I used AAS with my oldest children (now teens) for several years (they were older and needed help from poor teaching in institutional schools) and we loved it. My oldest who had major spelling issues improved tremendously. My natural speller became even better. I have been using AAR and AAS with my youngest from the beginning. We are now on AAR level 3 and AAS level 2. While he struggles some with spelling and still has to decode more than some at his age I can see how a lesser curricula would have been a real struggle for him. I recommend these to every new homeschool parent I know. Thank you for an amazing curricula that works with all children no matter their learning style or right/left brain dominance. It works for kids with learning disabilities and just as well for those with advanced abilities. I love the fact I can use it for all of my kids. Thank you so much for an awesome curricula!!

Robin E. at All About Learning Press

says: Customer Service

Janee,
This is such a glowing review! Thank you for sharing your experiences with AAR and AAS with your many children.

Lisa C.

says:

My son has been categorized as “learning disabled” since he was in 3rd grade, because he was having trouble in all areas of literacy. Over the years, as I have worked with him at home while he attended public school, I discovered that the issue wasn’t a disability – he absolutely has the capacity to learn – but a difference in the presentation of the information. He needs things that are not natural to him (like math is) to be broken down into small steps and to be instructed in those steps sequentially. If the information is not presented in this very specific way, he is unable to learn it.

Because the public schools were not teaching him logically and, as I think of it, algorithmically, he has huge, massive gaps in his literacy related abilities. We are starting book 4 of AAS, and he is just doing so well with it! I would like to do AAR with him as well to help him decode multisyllabic words. I’ve had to start every literacy area from the most basic level and I’m discovering gaps everywhere. It’s scary.

Robin E. at All About Learning Press

says: Customer Service

Lisa,
I am unsure. Are you just now starting book 4 of All About Spelling, after having completed the earlier books, or are you beginning All About Spelling for the first time at book 4? If you are starting AAS for the first time at book 4, I beg you to reconsider starting at a lower level. We recommend that most students start with level 1 to build a strong foundation in spelling.

All About Spelling is a building block program with each level building upon the previous one. The rules and concepts learned in Level 1 are applied in Level 2, and then those are applied in Level 3, and so on. Placement for spelling is based on the student’s knowledge of spelling rules and concepts rather than grade level, reading level, or the words a student has memorized.

_Data excerpts_.
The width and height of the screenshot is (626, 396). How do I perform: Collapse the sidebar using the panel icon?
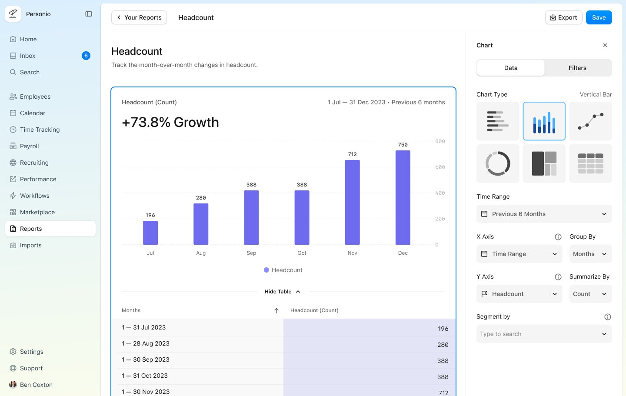[x=89, y=14]
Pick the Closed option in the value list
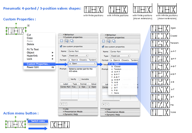Image resolution: width=192 pixels, height=133 pixels. pos(118,67)
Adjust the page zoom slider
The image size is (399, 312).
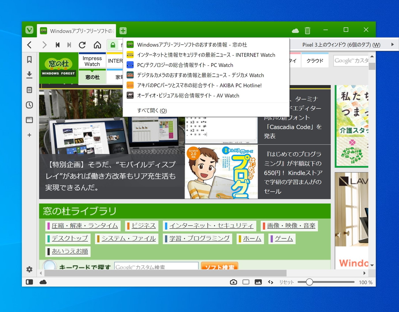(309, 281)
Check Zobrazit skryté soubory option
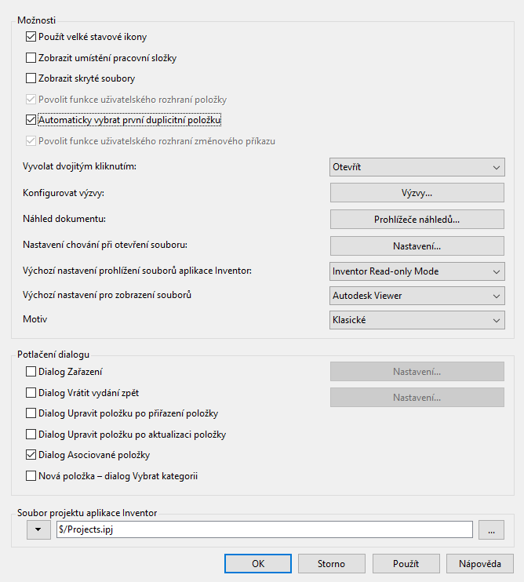Image resolution: width=524 pixels, height=582 pixels. click(31, 78)
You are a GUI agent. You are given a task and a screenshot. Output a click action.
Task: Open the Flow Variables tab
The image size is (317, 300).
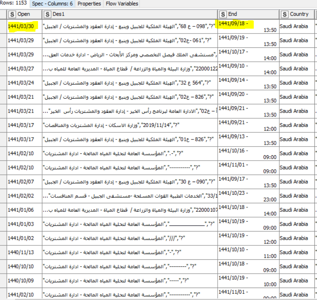coord(122,4)
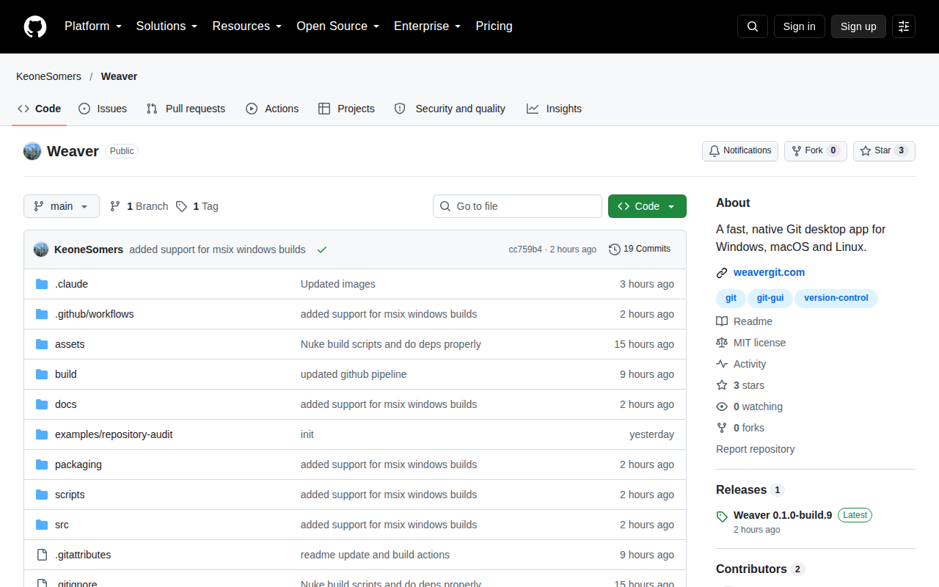Screen dimensions: 939x587
Task: Open the search magnifier icon in header
Action: pos(753,26)
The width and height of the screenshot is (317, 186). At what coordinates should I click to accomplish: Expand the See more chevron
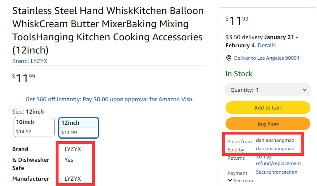point(241,181)
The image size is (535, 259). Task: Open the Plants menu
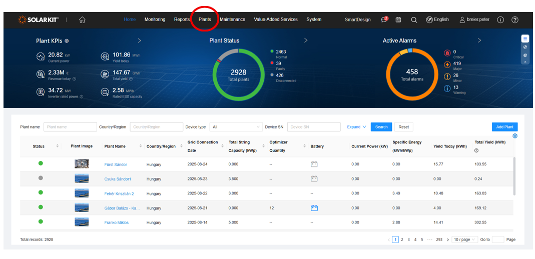(205, 20)
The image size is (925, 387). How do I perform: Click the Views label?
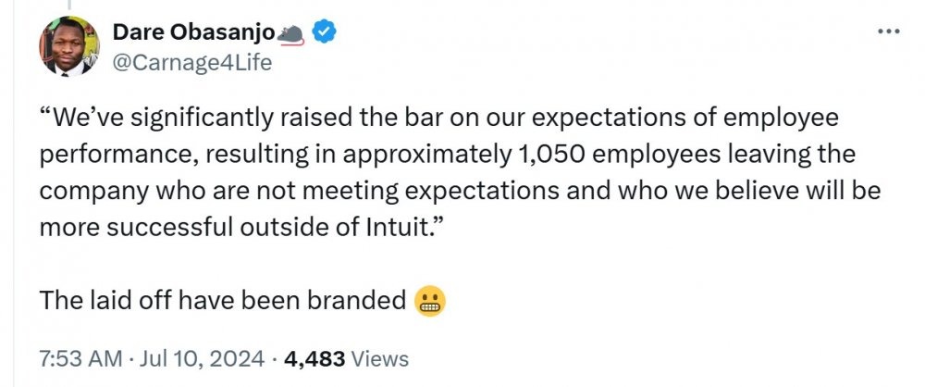click(380, 358)
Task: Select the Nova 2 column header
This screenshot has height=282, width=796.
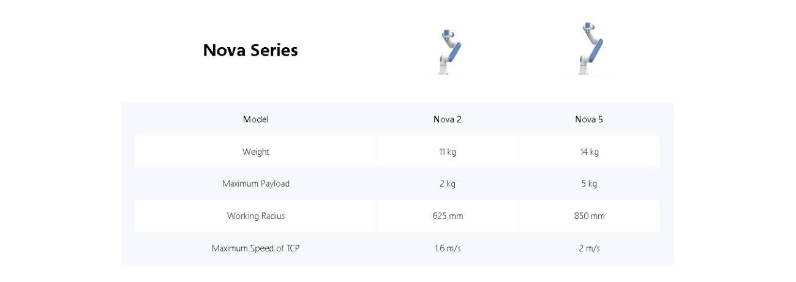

_Written request 1_.
In the comment thread, why does the Customer Service reply urge Lisa to reconsider if she is starting All About Spelling for the first time at book 4?
_Written request 2_.
Reproduce the part of the comment thread starting at "Because the public" and ending at "everywhere. It’s scary.".

_Complete answer 1_.
All About Spelling is a building block program in which each level builds on the one before, so the rules and concepts from Level 1 are applied in Level 2, and so on. Placement depends on the student's knowledge of spelling rules and concepts, not on grade level, reading level, or memorized words. That is why most students are advised to start with level 1 to build a strong foundation.

_Complete answer 2_.
Because the public schools were not teaching him logically and, as I think of it, algorithmically, he has huge, massive gaps in his literacy related abilities. We are starting book 4 of AAS, and he is just doing so well with it! I would like to do AAR with him as well to help him decode multisyllabic words. I’ve had to start every literacy area from the most basic level and I’m discovering gaps everywhere. It’s scary.